**AIM OF THE EXERCISE**
Reproduce the listing below with every instance of "dimension label" renamed to "measurement label". Leave all other text unchanged.

**DATA FOR THE TASK**
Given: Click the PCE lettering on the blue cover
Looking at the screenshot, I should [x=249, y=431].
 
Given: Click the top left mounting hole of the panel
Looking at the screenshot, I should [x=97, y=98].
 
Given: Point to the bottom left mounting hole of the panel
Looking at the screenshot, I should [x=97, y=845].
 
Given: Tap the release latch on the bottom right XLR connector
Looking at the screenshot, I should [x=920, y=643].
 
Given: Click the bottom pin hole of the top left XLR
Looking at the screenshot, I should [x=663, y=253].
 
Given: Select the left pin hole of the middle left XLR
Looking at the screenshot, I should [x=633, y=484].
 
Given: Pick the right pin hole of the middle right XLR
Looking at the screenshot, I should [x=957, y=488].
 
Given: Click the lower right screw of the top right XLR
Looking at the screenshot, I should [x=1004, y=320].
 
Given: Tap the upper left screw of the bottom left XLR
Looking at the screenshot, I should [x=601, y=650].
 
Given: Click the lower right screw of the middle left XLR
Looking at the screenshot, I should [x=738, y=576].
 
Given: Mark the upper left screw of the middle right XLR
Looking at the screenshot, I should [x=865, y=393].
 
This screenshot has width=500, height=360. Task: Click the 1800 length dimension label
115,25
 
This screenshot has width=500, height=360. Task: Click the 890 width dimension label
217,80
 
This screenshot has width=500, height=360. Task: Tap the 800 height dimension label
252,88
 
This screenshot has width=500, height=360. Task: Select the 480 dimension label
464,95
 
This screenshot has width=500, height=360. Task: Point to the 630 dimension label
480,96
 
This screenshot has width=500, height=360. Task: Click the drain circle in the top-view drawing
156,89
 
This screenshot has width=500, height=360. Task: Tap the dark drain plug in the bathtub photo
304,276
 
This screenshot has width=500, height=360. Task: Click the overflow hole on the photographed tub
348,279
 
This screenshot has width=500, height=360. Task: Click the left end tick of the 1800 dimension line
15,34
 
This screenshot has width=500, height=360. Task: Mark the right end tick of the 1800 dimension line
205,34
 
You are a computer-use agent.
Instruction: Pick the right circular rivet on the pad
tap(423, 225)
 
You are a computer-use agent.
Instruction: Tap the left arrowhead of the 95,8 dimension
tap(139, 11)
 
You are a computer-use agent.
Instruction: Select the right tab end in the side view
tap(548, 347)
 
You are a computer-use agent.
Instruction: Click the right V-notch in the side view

**EXPECTED ANSWER**
Given: Click the PCE lettering on the blue cover
Looking at the screenshot, I should [x=249, y=431].
 
Given: Click the top left mounting hole of the panel
Looking at the screenshot, I should [x=97, y=98].
 
Given: Point to the bottom left mounting hole of the panel
Looking at the screenshot, I should [x=97, y=845].
 
Given: Tap the release latch on the bottom right XLR connector
Looking at the screenshot, I should [x=920, y=643].
 
Given: Click the bottom pin hole of the top left XLR
Looking at the screenshot, I should [x=663, y=253].
 
Given: Select the left pin hole of the middle left XLR
Looking at the screenshot, I should [x=633, y=484].
 
Given: Pick the right pin hole of the middle right XLR
Looking at the screenshot, I should [x=957, y=488].
 
Given: Click the lower right screw of the top right XLR
Looking at the screenshot, I should [x=1004, y=320].
 
Given: Tap the upper left screw of the bottom left XLR
Looking at the screenshot, I should [x=601, y=650].
 
Given: Click the lower right screw of the middle left XLR
Looking at the screenshot, I should [x=738, y=576].
 
Given: Mark the upper left screw of the middle right XLR
Looking at the screenshot, I should [x=865, y=393].
 
This screenshot has width=500, height=360. Task: Click the 1800 length measurement label
115,25
 
This screenshot has width=500, height=360. Task: Click the 890 width measurement label
217,80
 
This screenshot has width=500, height=360. Task: Tap the 800 height measurement label
252,88
 
This screenshot has width=500, height=360. Task: Select the 480 measurement label
464,95
 
This screenshot has width=500, height=360. Task: Point to the 630 measurement label
480,96
 
This screenshot has width=500, height=360. Task: Click the drain circle in the top-view drawing
156,89
 
This screenshot has width=500, height=360. Task: Tap the dark drain plug in the bathtub photo
304,276
 
This screenshot has width=500, height=360. Task: Click the overflow hole on the photographed tub
348,279
 
This screenshot has width=500, height=360. Task: Click the left end tick of the 1800 dimension line
15,34
 
This screenshot has width=500, height=360. Task: Mark the right end tick of the 1800 dimension line
205,34
 
You are a computer-use agent.
Instruction: Pick the right circular rivet on the pad
tap(423, 225)
 
You are a computer-use agent.
Instruction: Tap the left arrowhead of the 95,8 dimension
tap(139, 11)
 
You are a computer-use agent.
Instruction: Select the right tab end in the side view
tap(548, 347)
 
You are a computer-use agent.
Instruction: Click the right V-notch in the side view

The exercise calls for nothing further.